But keeping a "everything's OK" flag flying is a big part of a marketing
image. I hate this too, but I get why they do it. A status page that shows
things are constantly 1-10% broken doesn't inspire confidence.

For example the AWS "all green" event you mention, misleading public-facing
information is the bread and butter of the seemingly never-ending line of
people that want to browbeat me about switching to $cloud_service_x. I'm not
saying AWS isn't great, nor making a point specifically about AWS, but how do
you convince people that they're a better cost:value ratio than having a good
ops team that keeps our internal-facing services redundant across the
basements of the three buildings closest to me? By pretending like the fires
don't happen and hiding the ops cost behind ridiculous hourly hardware rates.

[1]
[http://web.mit.edu/2.75/resources/random/How%20Complex%20Sys...](http://web.mit.edu/2.75/resources/random/How%20Complex%20Systems%20Fail.pdf)

------
smittywerben
My mom browses Reddit now. Luckily I made her use adblock.

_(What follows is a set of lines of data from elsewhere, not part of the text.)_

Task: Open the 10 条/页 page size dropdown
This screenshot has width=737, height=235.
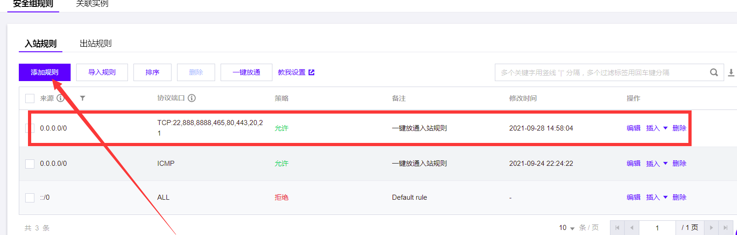Action: click(567, 228)
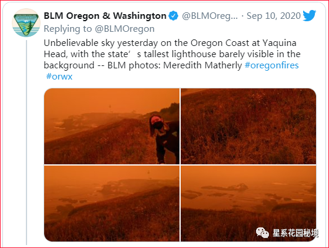The width and height of the screenshot is (329, 248).
Task: Click the "Meredith Matherly" photo credit text
Action: point(202,65)
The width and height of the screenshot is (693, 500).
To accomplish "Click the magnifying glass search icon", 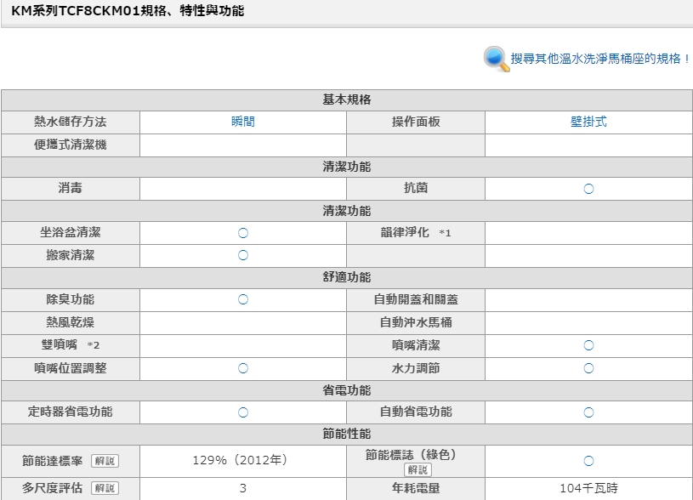I will [x=496, y=59].
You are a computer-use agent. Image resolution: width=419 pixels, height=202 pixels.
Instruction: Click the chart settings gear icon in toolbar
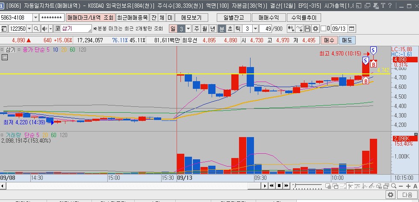point(316,29)
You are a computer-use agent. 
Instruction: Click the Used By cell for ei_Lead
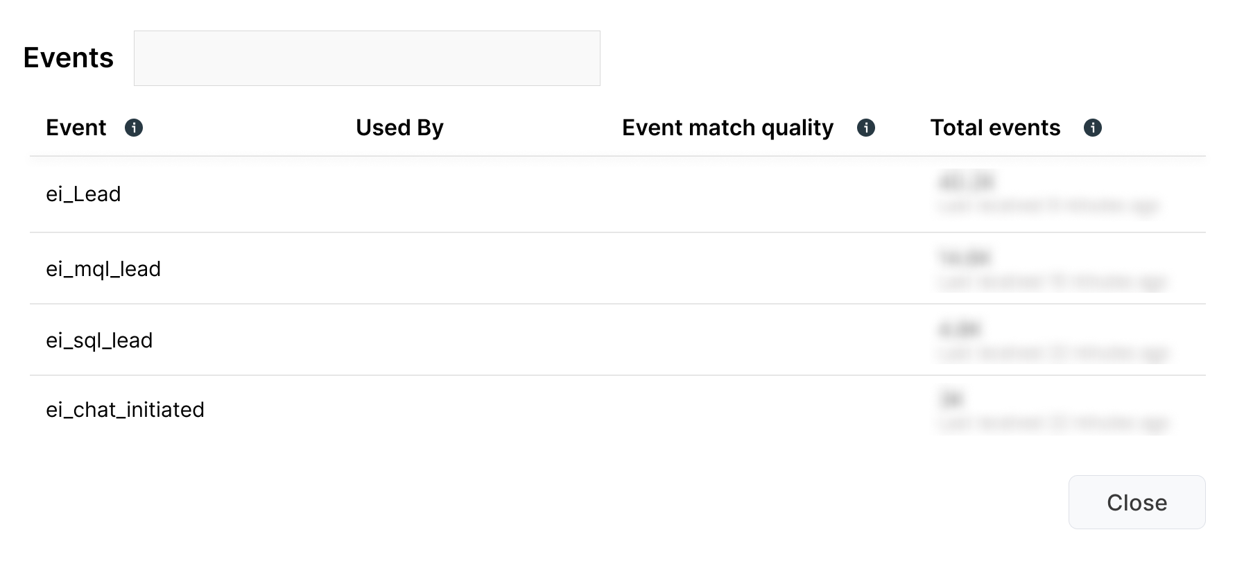click(398, 194)
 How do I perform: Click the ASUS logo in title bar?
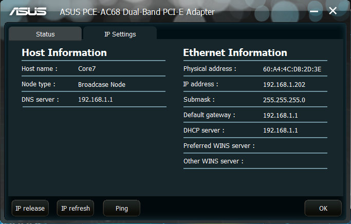click(x=28, y=11)
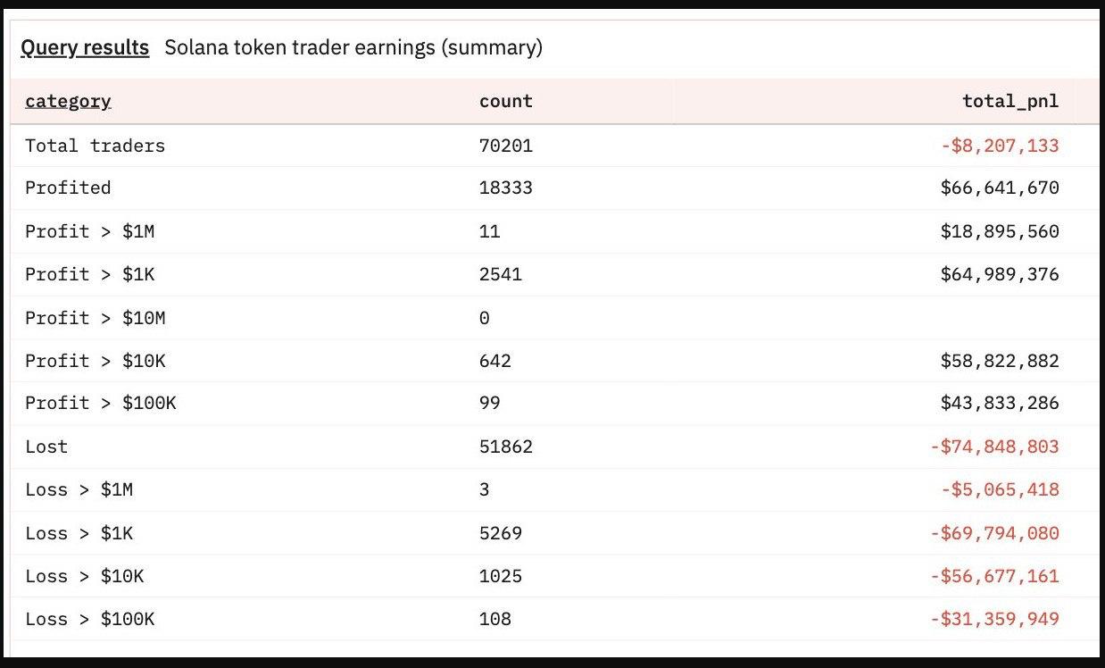Select the Profit > $10M row label
The image size is (1105, 668).
[x=96, y=318]
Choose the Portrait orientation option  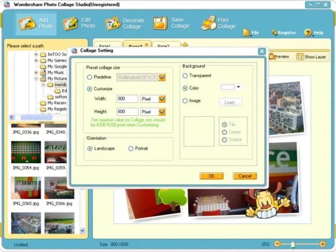click(x=131, y=149)
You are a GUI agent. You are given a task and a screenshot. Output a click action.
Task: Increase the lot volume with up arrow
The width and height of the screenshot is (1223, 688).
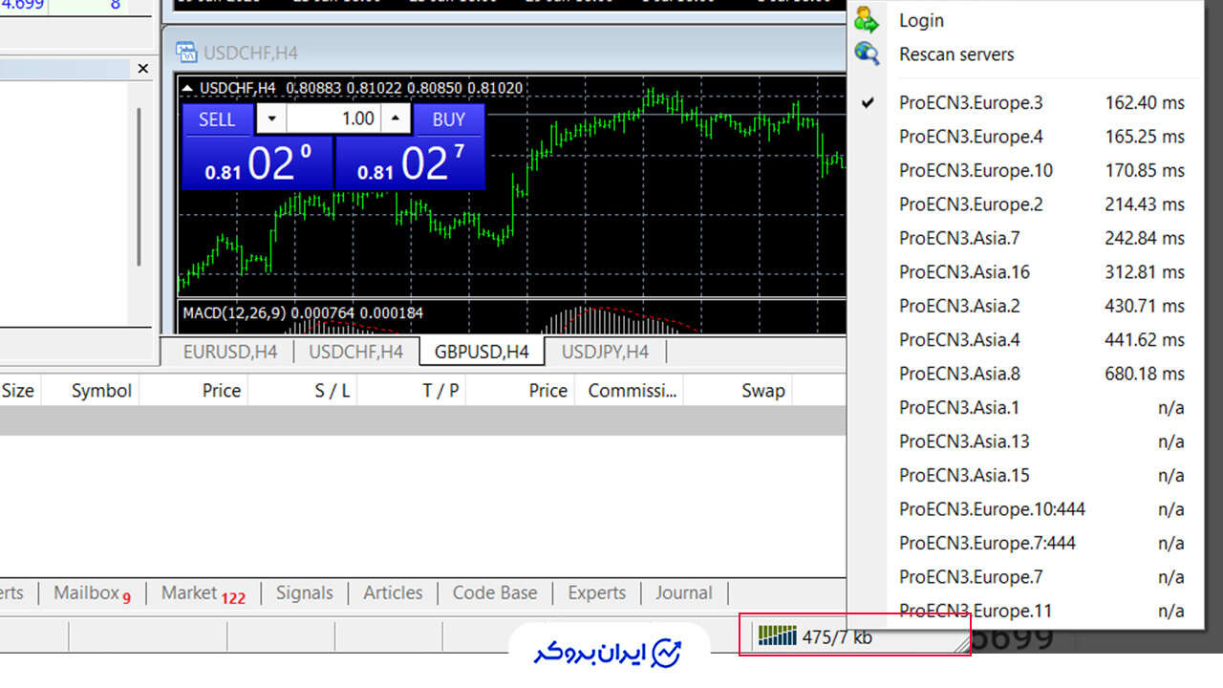[396, 119]
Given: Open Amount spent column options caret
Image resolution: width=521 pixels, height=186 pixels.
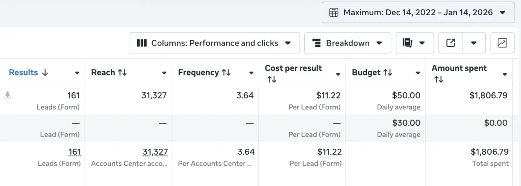Looking at the screenshot, I should click(x=505, y=75).
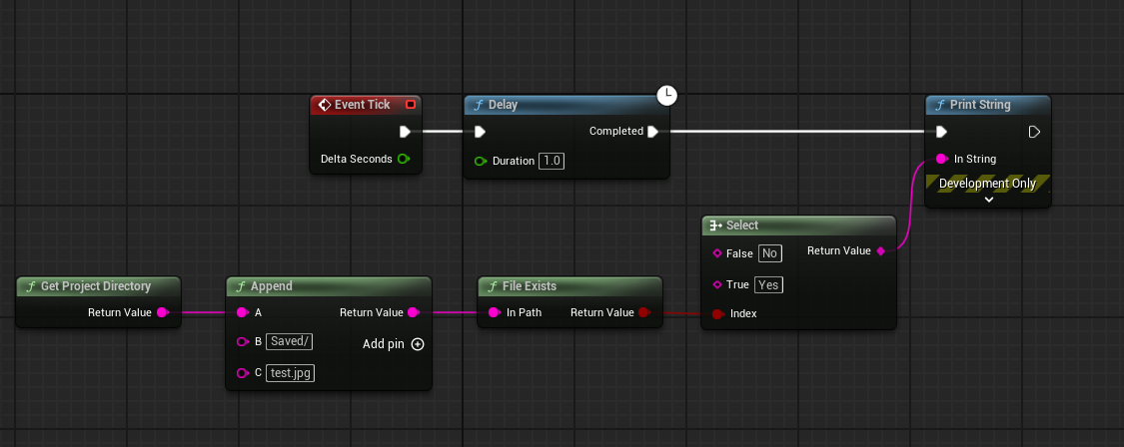This screenshot has height=447, width=1124.
Task: Click the Delay Completed execution pin
Action: point(652,132)
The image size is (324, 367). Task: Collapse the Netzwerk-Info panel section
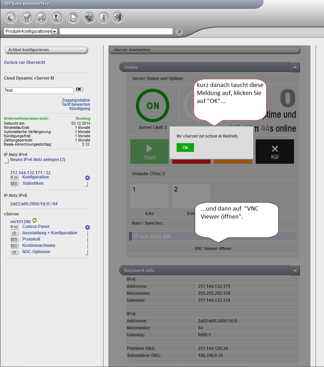click(294, 270)
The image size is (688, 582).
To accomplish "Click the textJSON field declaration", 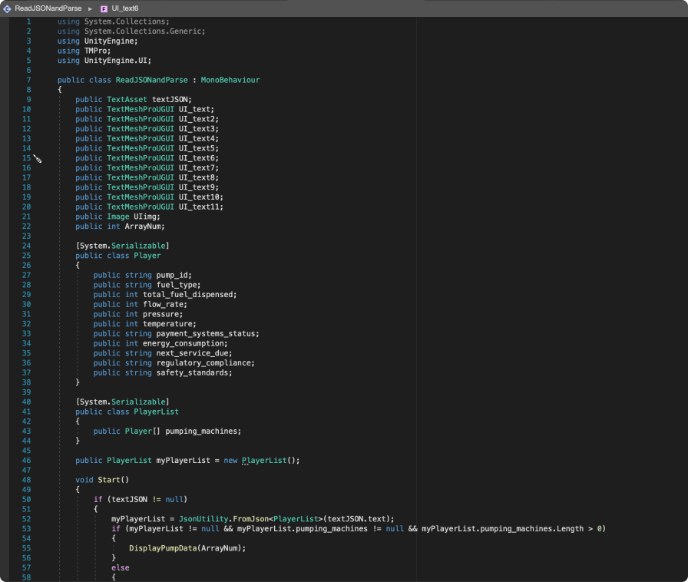I will click(170, 100).
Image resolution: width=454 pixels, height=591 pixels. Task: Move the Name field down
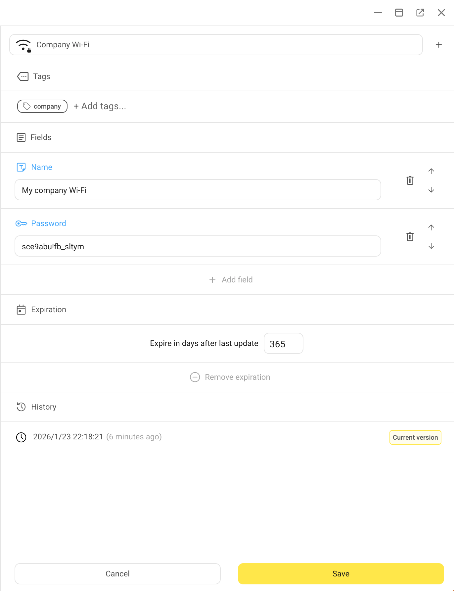(431, 190)
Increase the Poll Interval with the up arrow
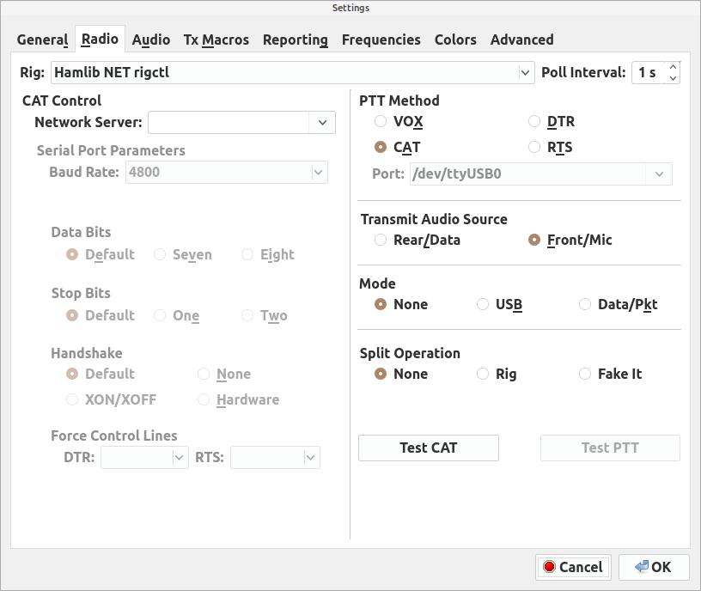Image resolution: width=701 pixels, height=591 pixels. (x=673, y=67)
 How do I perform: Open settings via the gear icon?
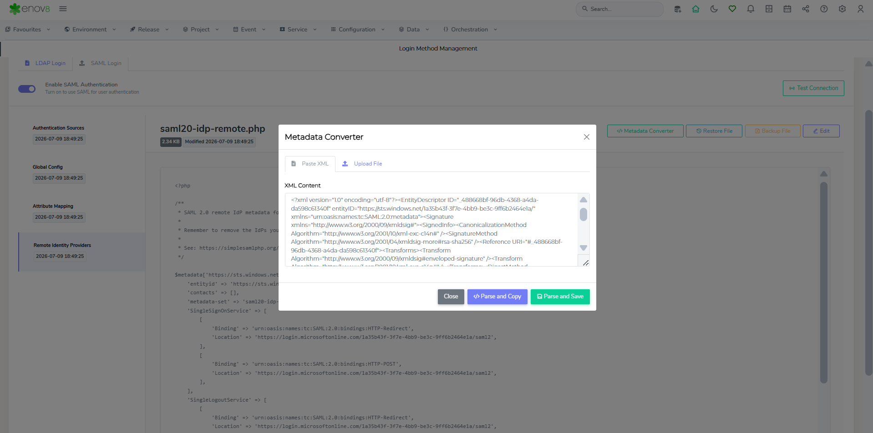pyautogui.click(x=842, y=9)
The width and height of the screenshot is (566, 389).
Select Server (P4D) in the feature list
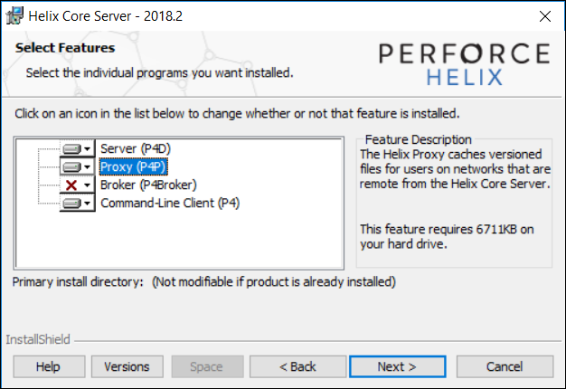137,148
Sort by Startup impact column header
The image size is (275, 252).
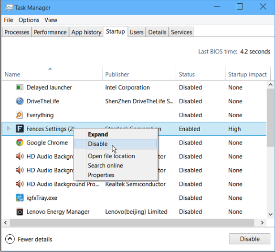coord(247,74)
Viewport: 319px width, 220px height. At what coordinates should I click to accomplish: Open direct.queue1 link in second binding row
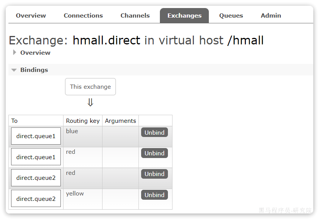coord(36,157)
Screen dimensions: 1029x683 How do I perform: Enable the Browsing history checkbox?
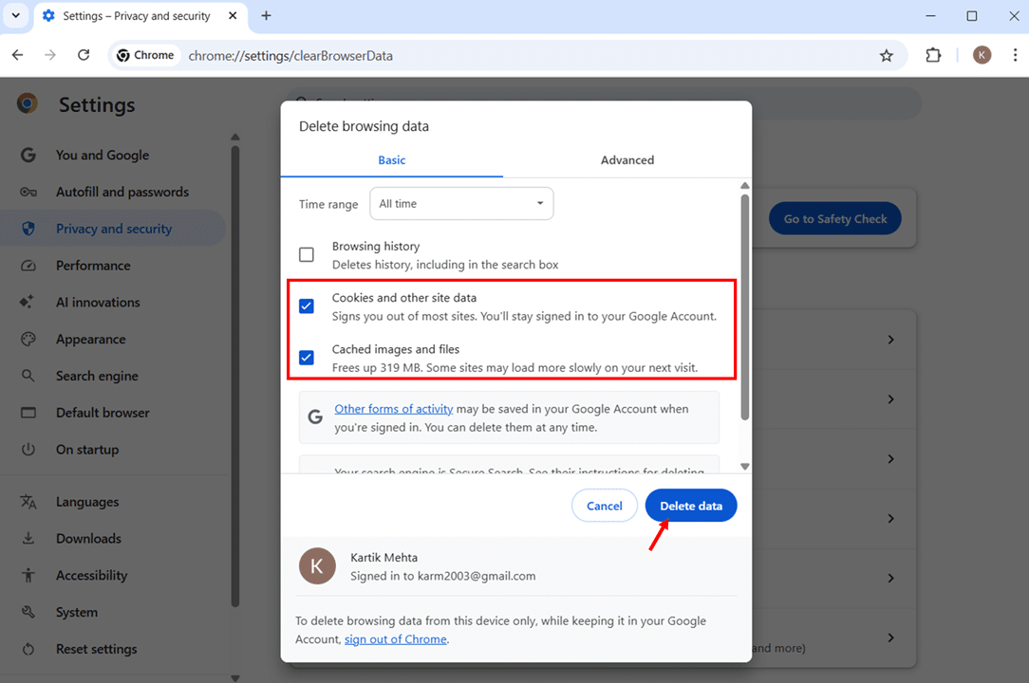307,254
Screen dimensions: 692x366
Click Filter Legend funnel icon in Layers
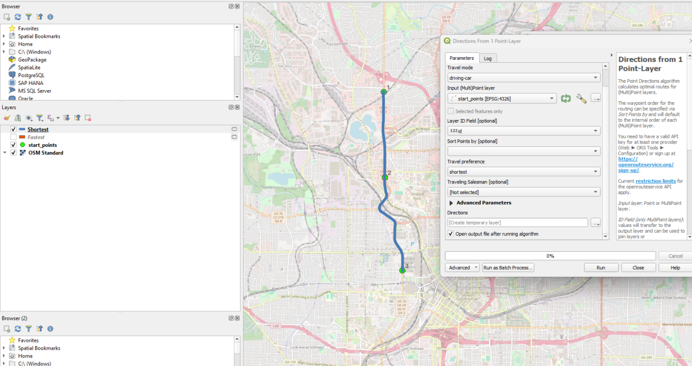point(39,118)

The CEO actively instigates political campaigns and stirs up drama on Reddit
just like every news site does. I hate politics; I don't work for free.

Besides, I learn more from one comment here than thousands on Reddit. Most of
it is memes and meta-jokes, there's little information anymore. It's the
antithesis of efficiency, times change.

------
Fjolsvith
Still having outages. Also sucks that when it gives you the fail page, it
blames you, instead of them taking ownership for their lousy site.